Court Opinion

ID: 9636546
Source: CourtListenerOpinion
Date Created: 2023-08-22 14:32:47.046402+00
Date Added: 2024-06-11T12:15:40.850401
License: Public Domain

STEPHENS, Associate Justice:
I concur in the result for the reasons hereinafter stated. As I understand the facts the testatrix Mable Pryor took title to certain real property in the District of Columbia on January 18, 1926, as a tenant by entirety (per tout et non per my). When she executed her will, devising the residue of her estate, real, personal and mixed, to her brother, John Forrest, the appellee herein, her husband, Harry C. Pryor, was living. He died January 26, 1933, Mrs. Pryor died January 28, 1939, seized of the property in question. She had not republished her will. The local after-acquired property statute provides, so far as here pertinent:
“...any will executed after January 1, 1902, which shall by words of general import devise all the estate or all the real estate of the testator shall be deemed, taken, and held to operate as a valid devise of any real estate acquired by said testator after the execution of such will, unless it shall appear therefrom that it was not the intention of the testator to devise such after-acquired property. (Mar. 3, 1901, 31 Stat. 1433, ch. 854, § 1628; June 30, 1902, 32 Stat. 545, ch. 1329.) [D.C.Code (1940) § 19—205] Except for this statute a will in the District of Columbia, as at common law, takes effect as to realty from the date of execution, not from the date of death. Cf. Crenshaw v. McCormick, 1902, 19 App.D.C. 494, 500; Bradford v. Matthews, 1896, 9 App.D.C. 438, 442; McAleer v. Schneider, 1894, 2 App.D.C. 461, 467.
It is contended by the appellant Mable Swales Fairclaw, who is a niece of Mrs. Pryor and who would, with the appellee, take the real property as an heir at law of Mrs. Pryor if she died intestate in respect of such property, that it was not, within the meaning of the statute just quoted, after-acquired property, and that therefore it did not pass by Mrs. Pryor’s will.

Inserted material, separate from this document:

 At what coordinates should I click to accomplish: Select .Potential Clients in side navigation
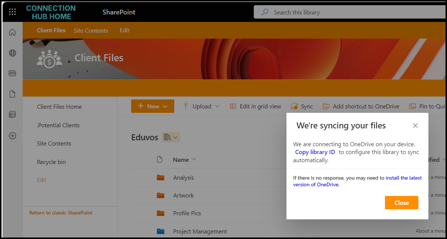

A tenancy by entirety is a species of joint tenancy peculiar to the relationship of husband and wife, which can be created only by a conveyance to them during coverture. The principle of survivorship which is applicable to joint tenancies in persons other than husband and wife is applicable to tenancies by the entirety also. Once the estate is created and while it continues the husband and wife each have a concurrent interest in the whole, and therefore upon the death of one of them the whole remains to the survivor. During the joint lives of the husband and wife neither can definitively alienate or devise the estate. Upon the death of one such tenant, however, there remains to the survivor the interest in the whole which was acquired at the time of the conveyance, but also the survivor is then freed from the restriction against alienation or devisation which theretofore existed.1 Tenancy by entirety is still recognized in the District of Columbia. Settle v. Settle, 1926, 56 App.D.C. 50, 8 F.2d 911, 43 A.L.R. 1079; Flaherty v. Columbus, 1914, 41 App.D.C. 525; Loughran v. Lemmon, 1901, 19 App. D.C. 141; cf. American Wholesale Corporation v. Aronstein, 1926, 56 App.D.C. 126, 10 F.2d 991; Alsop v. Fedarwisch, 1896, 9 App.D.C. 408, 415.

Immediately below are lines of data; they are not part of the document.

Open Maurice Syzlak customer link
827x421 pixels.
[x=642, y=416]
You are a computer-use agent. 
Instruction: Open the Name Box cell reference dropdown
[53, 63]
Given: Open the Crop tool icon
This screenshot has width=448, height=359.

Since at the time Mrs. Pryor executed her will she was already as a tenant by entirety owner and seized of the real property, it cannot be said that the same was “after-acquired property” in the usual sense of property title to which has been taken after the execution of a will. But although *836she was when she executed the will owner and seized of the property, she was not then capable of making a definitive devise of it, her husband still being alive. There was therefore lacking in her interest in the property as a tenant by entirety complete control in the sense of unrestricted power to deal with the property. Such complete control was acquired by Mrs. Pryor only at the moment of her husband’s death, and that addition to her interest was I think in a proper sense of the term property acquired after the execution of her will. That being true and it being plain upon the face of her will that Mrs. Pryor intended to devise real property, if any she had, I think the property in question passed by virtue of her will and that therefore the decision of the trial court in the appellee’s favor was correct.

 For ’ a lucid discussion of joint tenancies, including tenancy by entirety, see “Introduction to the Law of Real Property,” by Harry A. Bigelow, 1919, ch. 4.